§ Rows:
====================
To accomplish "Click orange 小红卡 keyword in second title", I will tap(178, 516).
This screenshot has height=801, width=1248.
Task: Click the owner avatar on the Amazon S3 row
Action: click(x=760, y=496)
====================
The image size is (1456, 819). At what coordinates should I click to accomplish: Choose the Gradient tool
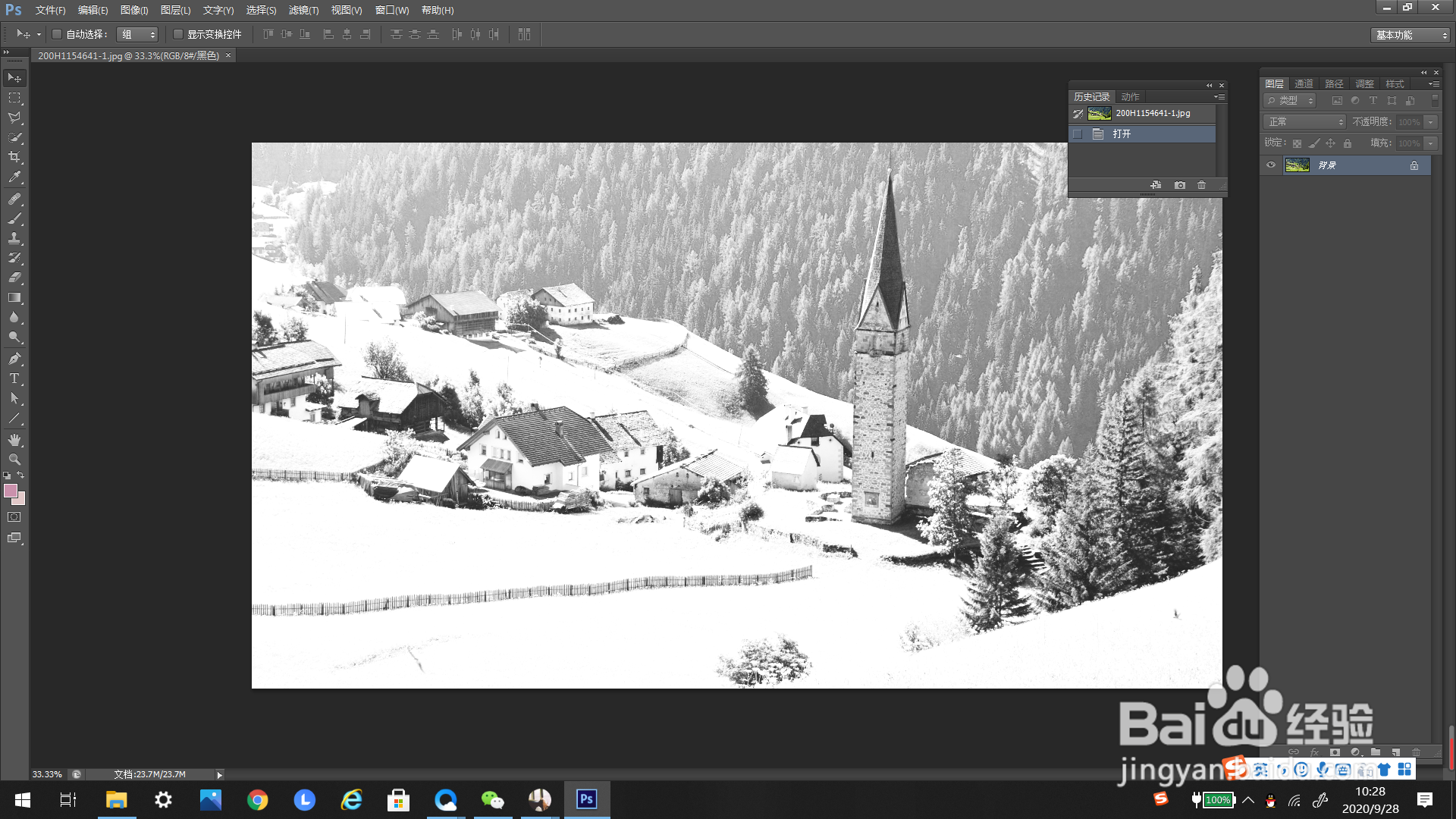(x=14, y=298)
====================
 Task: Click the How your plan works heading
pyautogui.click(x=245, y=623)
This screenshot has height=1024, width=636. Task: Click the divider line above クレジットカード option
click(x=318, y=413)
====================
§ Requirements:
Copy the rows word for word, starting at the line containing "will tap(178, 516)." and ending at the line containing "Action: click(x=760, y=496)", both lines included.

§ Completed task:
To accomplish "Click orange 小红卡 keyword in second title", I will tap(178, 516).
This screenshot has height=801, width=1248.
Task: Click the owner avatar on the Amazon S3 row
Action: click(x=760, y=496)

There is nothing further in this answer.